Problem details: Apart from the pictures, the listing is to be returned exactly.

Provided records:
+-------+

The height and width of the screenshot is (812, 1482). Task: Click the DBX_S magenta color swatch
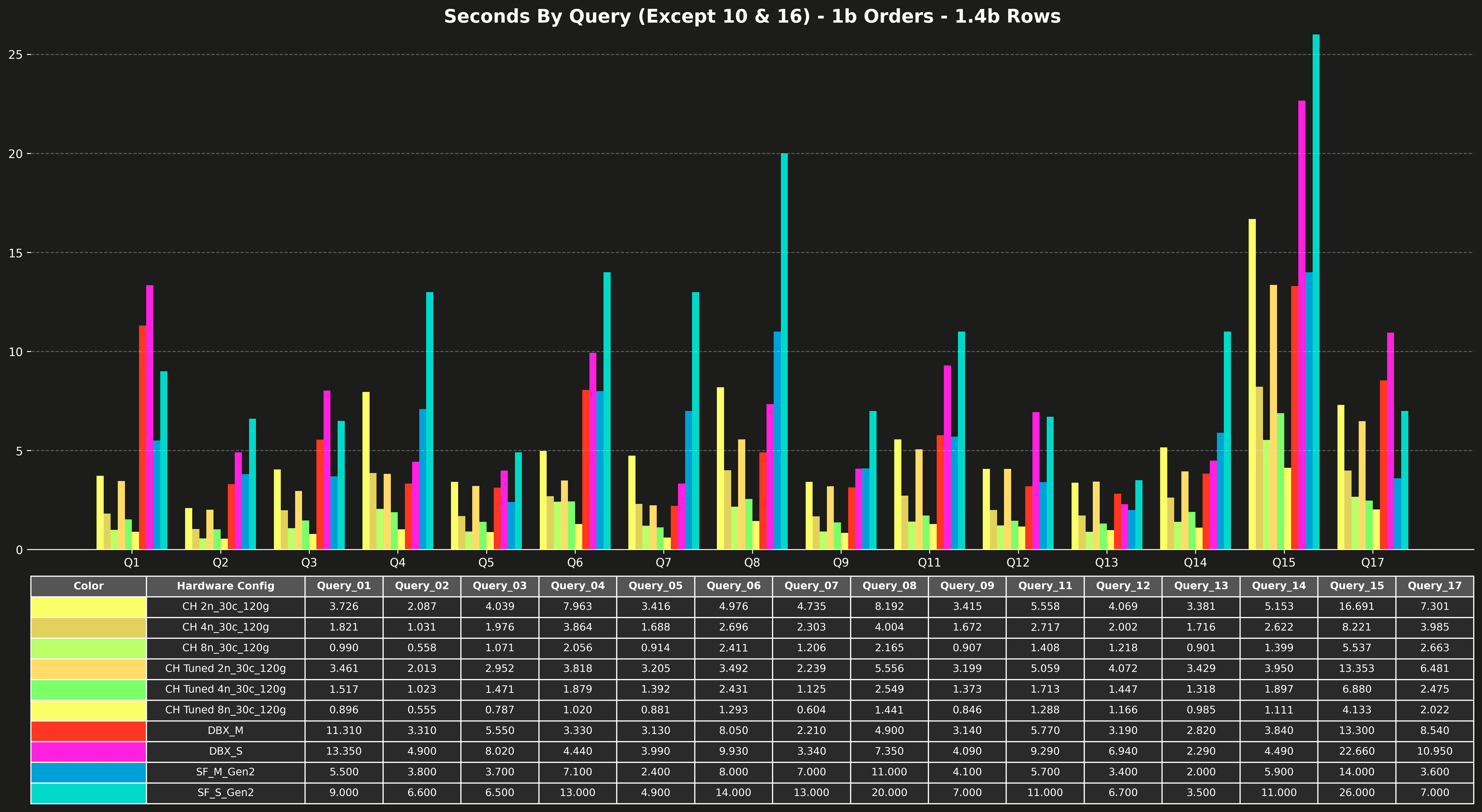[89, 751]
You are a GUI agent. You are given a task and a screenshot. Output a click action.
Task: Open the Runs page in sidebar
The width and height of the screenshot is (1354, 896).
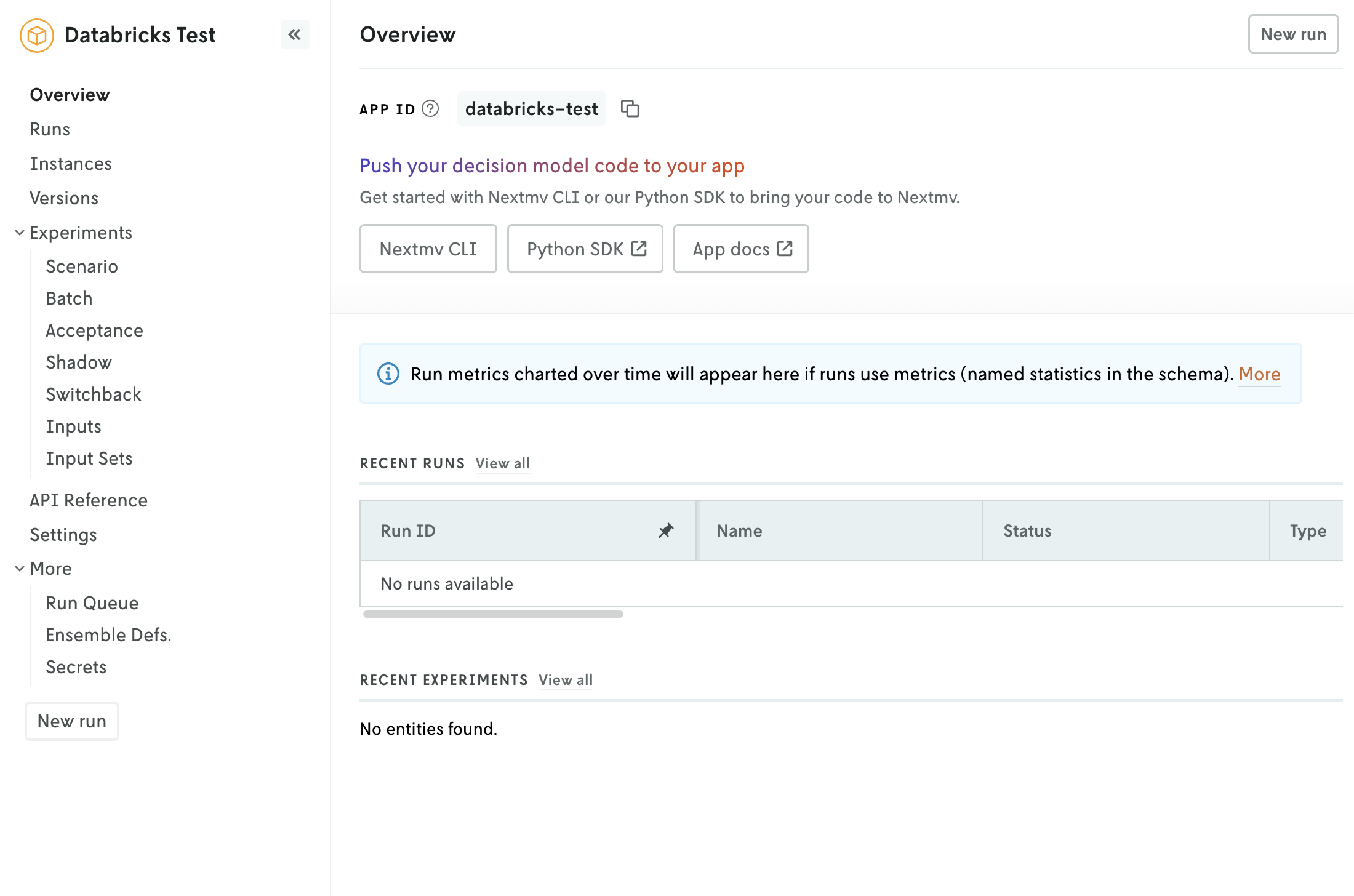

+-------+

Answer box:
The height and width of the screenshot is (812, 1482). Task: Click the DBX_S magenta color swatch
[89, 751]
You are a GUI agent. You are given a task and a screenshot. Output a click action.
Task: Open the Runs page in sidebar
The width and height of the screenshot is (1354, 896).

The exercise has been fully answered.